======== SELECTED PASSAGE

- Official 1968 portrait

23rd Lieutenant Governor of Quebec
- In office April 27, 1978 – March 28, 1984
- Monarch: Elizabeth II
- Governors General: Jules Léger Edward Schreyer
- Premier: René Lévesque
- Preceded by: Hugues Lapointe
- Succeeded by: Gilles Lamontagne

Senator for Kennebec, Quebec
- In office September 1, 1972 – April 27, 1978
- Preceded by: Cyrille Vaillancourt
- Succeeded by: Claude Wagner

Member of the Canadian Parliament for Longueuil
- In office April 8, 1963 – October 30, 1972
- Preceded by: Pierre Sévigny
- Succeeded by: Jacques Olivier

Personal details
- Born: Joseph Julien Jean-Pierre Côté January 9, 1926 Montreal, Quebec
- Died: July 10, 2002 (aged 76) Montreal, Quebec
- Party: Liberal
- Cabinet: Postmaster General (1965–1968) Minister of National Revenue (1968–1970) Minister Without Portfolio (1970–1971) Postmaster General (1971–1972) Minister of Communications (Acting) (1971)

= Jean-Pierre Côté =

Canadian politician

Joseph Julien Jean-Pierre Côté (January 9, 1926 - July 10, 2002) was a Canadian parliamentarian and the 23rd Lieutenant Governor of Quebec.

================

USING THE INFORMATION
a – In the Jean-Pierre Côté text, copy the passage from "Personal details" to "Governor of Quebec.", substituting "Montréal" for each occurrence of "Montreal".
b – Extend the Jean-Pierre Côté text by writing what follows its final sentence.
The items after this text play no part in the work.

======== ENTRIES SHOWN

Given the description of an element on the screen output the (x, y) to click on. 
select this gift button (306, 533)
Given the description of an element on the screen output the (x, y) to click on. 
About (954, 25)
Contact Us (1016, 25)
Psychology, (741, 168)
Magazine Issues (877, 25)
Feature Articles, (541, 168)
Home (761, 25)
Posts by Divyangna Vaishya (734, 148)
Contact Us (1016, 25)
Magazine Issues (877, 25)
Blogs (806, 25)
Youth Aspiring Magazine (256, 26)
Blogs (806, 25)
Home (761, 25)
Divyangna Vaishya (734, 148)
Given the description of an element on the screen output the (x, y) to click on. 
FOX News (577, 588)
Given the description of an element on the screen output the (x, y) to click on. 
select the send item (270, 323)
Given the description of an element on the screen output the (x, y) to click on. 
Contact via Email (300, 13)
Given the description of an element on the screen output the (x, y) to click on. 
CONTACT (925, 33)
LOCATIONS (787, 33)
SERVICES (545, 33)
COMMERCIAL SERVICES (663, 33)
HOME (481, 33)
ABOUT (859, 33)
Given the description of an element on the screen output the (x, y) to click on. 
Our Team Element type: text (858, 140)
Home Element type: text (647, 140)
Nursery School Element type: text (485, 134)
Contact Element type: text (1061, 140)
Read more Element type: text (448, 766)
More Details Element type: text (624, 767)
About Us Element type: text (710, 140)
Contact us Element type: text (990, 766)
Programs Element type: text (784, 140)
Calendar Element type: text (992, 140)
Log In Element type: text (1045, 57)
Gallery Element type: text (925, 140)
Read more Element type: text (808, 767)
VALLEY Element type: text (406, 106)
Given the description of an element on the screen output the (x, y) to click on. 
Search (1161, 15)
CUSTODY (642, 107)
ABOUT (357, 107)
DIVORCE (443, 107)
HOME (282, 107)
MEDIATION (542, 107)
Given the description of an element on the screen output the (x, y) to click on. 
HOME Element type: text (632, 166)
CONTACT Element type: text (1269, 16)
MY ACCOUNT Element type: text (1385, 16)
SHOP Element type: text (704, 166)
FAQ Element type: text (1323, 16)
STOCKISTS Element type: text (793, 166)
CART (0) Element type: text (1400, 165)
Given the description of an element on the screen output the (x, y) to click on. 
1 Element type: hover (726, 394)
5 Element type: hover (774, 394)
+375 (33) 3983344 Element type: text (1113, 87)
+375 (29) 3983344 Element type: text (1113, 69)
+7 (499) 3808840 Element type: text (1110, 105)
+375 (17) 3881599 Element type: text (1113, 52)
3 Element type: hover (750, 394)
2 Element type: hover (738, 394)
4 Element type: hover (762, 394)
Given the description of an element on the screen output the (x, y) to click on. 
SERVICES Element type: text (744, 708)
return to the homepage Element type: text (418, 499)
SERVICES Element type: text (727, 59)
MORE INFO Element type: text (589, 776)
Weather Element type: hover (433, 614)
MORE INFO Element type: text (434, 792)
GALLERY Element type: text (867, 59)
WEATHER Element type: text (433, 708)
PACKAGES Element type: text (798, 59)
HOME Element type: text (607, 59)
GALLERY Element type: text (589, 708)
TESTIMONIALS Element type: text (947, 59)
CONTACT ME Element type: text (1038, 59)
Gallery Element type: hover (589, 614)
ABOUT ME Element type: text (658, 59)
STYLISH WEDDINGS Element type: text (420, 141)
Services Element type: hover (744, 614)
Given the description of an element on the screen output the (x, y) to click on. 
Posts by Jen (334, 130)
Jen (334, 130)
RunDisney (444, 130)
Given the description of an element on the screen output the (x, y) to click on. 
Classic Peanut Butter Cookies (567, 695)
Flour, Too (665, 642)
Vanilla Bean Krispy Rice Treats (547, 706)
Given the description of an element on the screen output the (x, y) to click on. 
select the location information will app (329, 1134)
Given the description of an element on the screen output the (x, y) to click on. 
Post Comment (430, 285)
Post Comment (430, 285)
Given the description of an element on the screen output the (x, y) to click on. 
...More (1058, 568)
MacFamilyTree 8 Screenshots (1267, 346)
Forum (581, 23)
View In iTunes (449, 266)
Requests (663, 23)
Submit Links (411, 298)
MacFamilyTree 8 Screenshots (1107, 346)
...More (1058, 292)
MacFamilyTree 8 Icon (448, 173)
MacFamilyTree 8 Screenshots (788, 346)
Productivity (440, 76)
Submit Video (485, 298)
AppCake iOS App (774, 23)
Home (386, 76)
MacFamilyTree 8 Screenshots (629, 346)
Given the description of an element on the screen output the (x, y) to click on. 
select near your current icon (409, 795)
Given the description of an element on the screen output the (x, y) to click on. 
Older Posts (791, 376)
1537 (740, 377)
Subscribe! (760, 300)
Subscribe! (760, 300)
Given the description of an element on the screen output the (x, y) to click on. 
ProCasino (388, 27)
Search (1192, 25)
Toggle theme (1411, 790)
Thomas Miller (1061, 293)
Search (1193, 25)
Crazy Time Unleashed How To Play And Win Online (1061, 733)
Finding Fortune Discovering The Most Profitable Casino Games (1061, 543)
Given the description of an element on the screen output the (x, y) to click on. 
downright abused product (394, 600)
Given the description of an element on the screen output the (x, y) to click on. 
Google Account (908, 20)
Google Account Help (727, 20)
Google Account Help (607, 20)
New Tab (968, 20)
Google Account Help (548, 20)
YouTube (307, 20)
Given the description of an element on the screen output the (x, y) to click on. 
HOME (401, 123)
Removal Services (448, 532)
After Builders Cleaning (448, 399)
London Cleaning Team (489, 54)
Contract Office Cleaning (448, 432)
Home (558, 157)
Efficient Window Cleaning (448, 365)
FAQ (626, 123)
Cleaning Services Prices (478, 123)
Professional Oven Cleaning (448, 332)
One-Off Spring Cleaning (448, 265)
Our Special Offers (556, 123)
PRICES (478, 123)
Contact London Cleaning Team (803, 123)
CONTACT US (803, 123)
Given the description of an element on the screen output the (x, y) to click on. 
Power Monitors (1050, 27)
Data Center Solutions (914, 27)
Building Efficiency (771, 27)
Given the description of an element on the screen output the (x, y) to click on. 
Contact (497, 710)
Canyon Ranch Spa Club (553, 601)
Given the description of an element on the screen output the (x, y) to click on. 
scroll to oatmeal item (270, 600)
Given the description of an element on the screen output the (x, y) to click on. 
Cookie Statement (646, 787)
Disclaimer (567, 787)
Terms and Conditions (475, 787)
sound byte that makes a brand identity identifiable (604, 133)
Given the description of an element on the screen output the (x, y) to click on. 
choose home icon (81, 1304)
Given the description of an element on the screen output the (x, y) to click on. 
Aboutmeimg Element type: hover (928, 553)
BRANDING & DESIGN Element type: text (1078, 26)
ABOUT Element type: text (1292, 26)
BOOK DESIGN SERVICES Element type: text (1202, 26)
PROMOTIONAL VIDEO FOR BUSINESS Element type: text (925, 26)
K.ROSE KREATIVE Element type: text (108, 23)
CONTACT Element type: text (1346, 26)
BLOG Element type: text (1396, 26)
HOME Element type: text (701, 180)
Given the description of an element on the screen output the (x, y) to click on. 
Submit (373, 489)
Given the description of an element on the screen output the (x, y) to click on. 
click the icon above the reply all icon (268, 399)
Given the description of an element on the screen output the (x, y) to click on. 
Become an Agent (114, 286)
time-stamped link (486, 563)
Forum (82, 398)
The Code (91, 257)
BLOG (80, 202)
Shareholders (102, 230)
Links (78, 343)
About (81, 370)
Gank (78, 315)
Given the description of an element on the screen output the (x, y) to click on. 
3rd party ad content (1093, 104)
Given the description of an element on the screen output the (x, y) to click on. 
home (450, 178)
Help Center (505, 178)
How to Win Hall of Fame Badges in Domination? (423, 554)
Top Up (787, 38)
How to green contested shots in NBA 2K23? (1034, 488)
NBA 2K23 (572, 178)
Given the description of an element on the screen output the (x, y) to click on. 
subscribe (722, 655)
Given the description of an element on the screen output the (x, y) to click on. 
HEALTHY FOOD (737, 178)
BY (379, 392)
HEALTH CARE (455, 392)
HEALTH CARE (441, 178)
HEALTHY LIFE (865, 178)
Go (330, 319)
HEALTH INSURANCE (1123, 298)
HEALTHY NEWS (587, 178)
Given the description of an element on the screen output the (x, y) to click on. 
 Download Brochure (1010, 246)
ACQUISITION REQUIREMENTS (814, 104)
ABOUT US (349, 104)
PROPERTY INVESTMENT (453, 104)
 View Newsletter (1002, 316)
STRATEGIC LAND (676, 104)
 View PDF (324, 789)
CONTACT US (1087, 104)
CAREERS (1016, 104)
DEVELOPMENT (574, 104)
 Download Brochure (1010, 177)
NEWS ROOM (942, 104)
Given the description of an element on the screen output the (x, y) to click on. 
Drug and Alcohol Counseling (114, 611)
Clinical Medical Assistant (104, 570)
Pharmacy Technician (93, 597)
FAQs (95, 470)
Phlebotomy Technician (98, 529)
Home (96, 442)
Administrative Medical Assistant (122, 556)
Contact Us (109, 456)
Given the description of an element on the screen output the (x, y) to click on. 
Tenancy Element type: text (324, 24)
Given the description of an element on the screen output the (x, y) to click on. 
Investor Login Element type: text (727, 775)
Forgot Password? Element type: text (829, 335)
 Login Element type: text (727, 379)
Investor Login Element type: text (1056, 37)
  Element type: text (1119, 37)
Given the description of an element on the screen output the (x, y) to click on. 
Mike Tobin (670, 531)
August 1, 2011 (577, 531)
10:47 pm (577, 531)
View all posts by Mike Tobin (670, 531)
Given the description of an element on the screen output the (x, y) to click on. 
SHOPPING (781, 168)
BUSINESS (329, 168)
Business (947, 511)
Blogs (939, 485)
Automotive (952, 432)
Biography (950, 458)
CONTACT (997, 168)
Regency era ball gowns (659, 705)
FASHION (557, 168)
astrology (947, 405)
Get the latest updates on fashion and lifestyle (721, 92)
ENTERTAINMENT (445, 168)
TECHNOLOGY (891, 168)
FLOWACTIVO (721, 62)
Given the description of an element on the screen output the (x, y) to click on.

================

ANSWER SECTION
a –
Personal details
- Born: Joseph Julien Jean-Pierre Côté January 9, 1926 Montréal, Quebec
- Died: July 10, 2002 (aged 76) Montréal, Quebec
- Party: Liberal
- Cabinet: Postmaster General (1965–1968) Minister of National Revenue (1968–1970) Minister Without Portfolio (1970–1971) Postmaster General (1971–1972) Minister of Communications (Acting) (1971)

= Jean-Pierre Côté =

Canadian politician

Joseph Julien Jean-Pierre Côté (January 9, 1926 - July 10, 2002) was a Canadian parliamentarian and the 23rd Lieutenant Governor of Quebec.

b –
==Early life==
Born in Montreal, Quebec, the son of Émile Côté and Cédia Roy, he studied to be a dental technician at the École technique de denturologie in Montreal.

==Member of Parliament==
In the 1963 federal elections, he was elected in the riding of Longueuil as the Liberal candidate. He was re-elected in 1965 and 1968. He held quite a few ministerial positions including Postmaster General, Minister of National Revenue, Minister without Portfolio, and Minister of Communications (Acting). He did not run for re-election in 1972.

==Senate of Canada==
In 1972, he was appointed to the senate representing the senatorial division of Kennebec, Quebec. He resigned in 1978.

==Lieutenant Governor of Quebec==
In 1978, he was appointed Lieutenant Governor of Quebec. He served until 1984.

==Family==
On July 31, 1948, he married Marie Anne Germaine Tremblay (17 September 1922 - 31 January 2011). They had eight children together: Andrée, Gilbert, Danielle, Robert, Paul, Hélène, Jocelyne, Isabelle.

==Honours==
- He was sworn in as a Member of the Queen's Privy Council for Canada on 18 December 1965. This gave him the right to the honorific prefix "The Honourable" and the post nominal letters "PC" for life.
- In 1992, he was made an Officer of the Order of Canada giving him the post nominal letters "OC".
- In 2002 he was given the Canadian version of the Queen Elizabeth II Golden Jubilee Medal.

==Artist==

He was also an accomplished landscape painter. His paintings are quite sought after.